**Task to complete**
Please reproduce word for word the lines from the one containing "This screenshot has height=539, width=752." through the one containing "coord(338,319)", and leave the pictures out.
══ Input data ══
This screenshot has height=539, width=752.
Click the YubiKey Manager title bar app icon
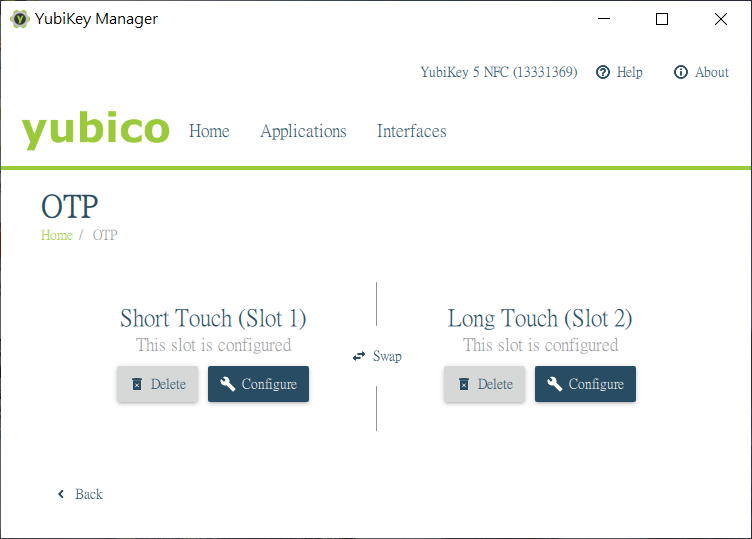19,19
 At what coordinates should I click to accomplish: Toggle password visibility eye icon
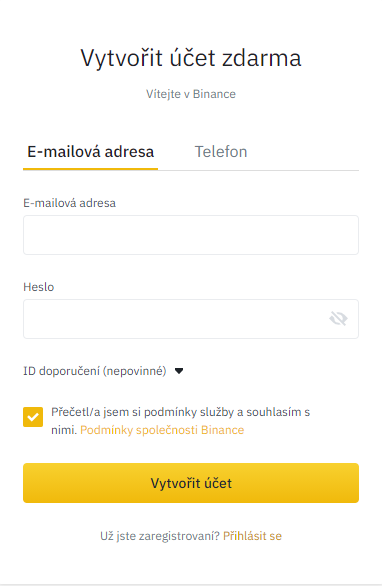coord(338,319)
═══
══ Input data ══
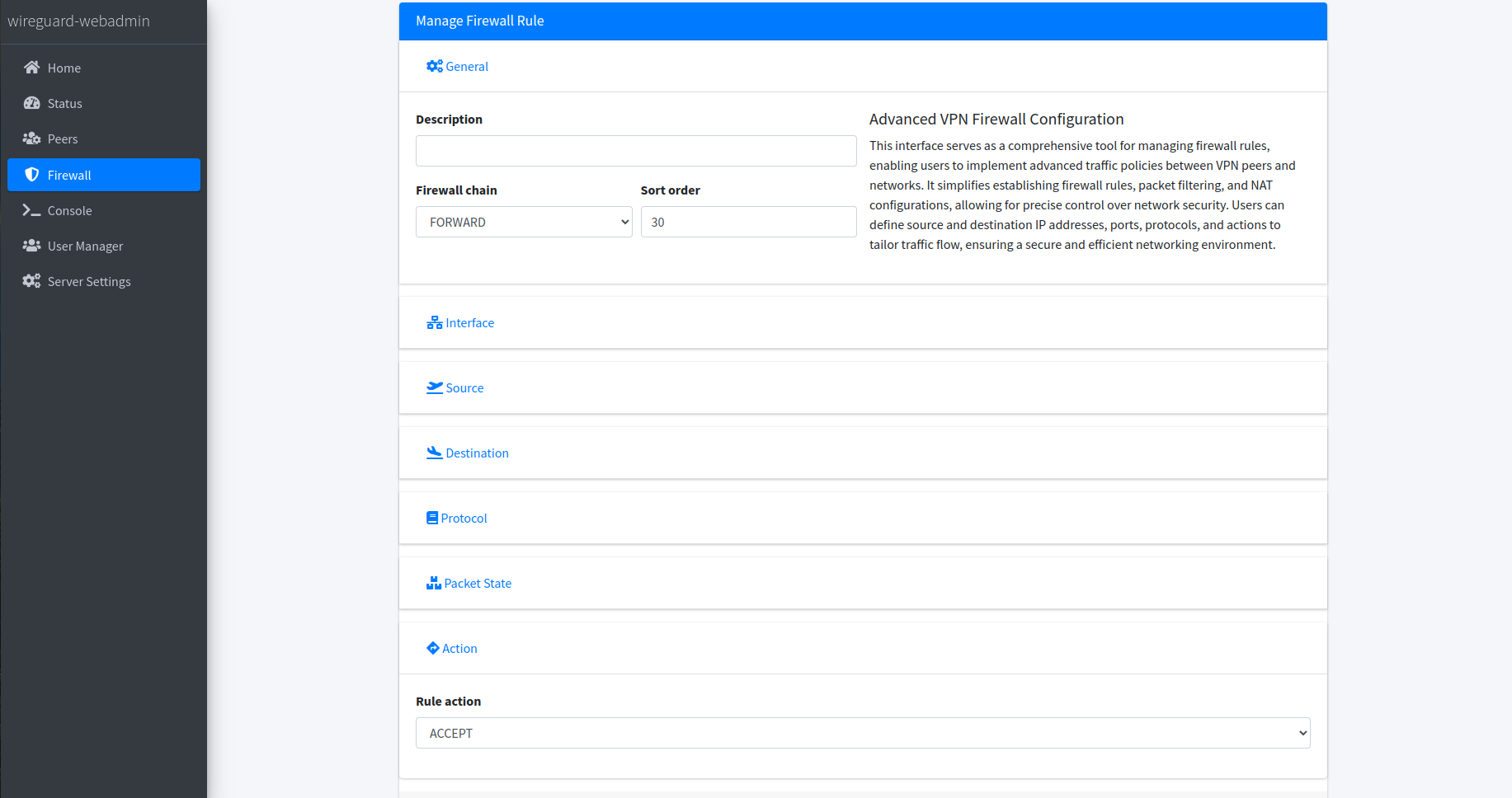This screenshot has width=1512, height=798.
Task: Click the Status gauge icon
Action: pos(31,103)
═══
══ Input data ══
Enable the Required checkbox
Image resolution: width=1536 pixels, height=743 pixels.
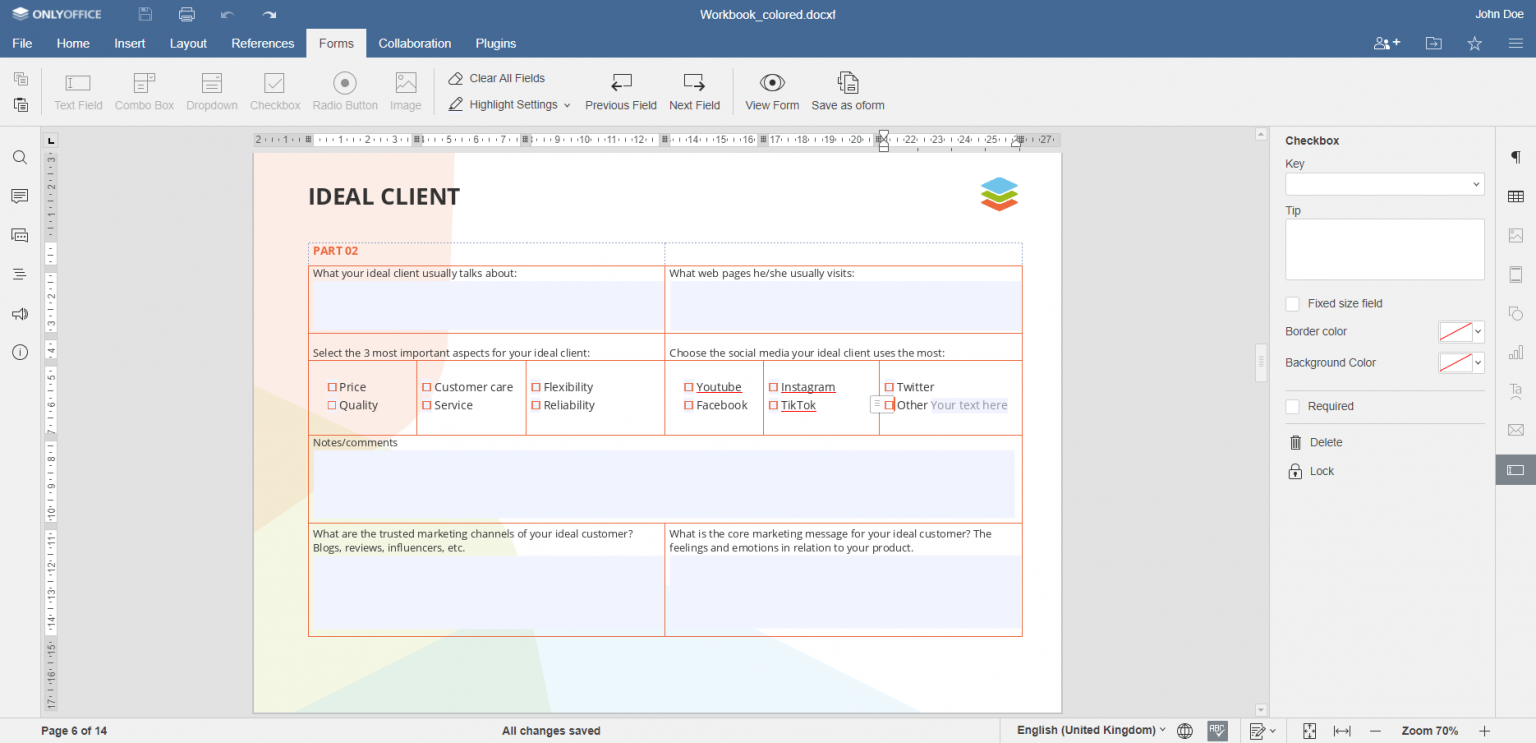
═══
**Solution to this task**
This screenshot has height=539, width=752.
Click the YubiKey Manager title bar app icon
19,19
 At what coordinates should I click to accomplish: Toggle password visibility eye icon
coord(338,319)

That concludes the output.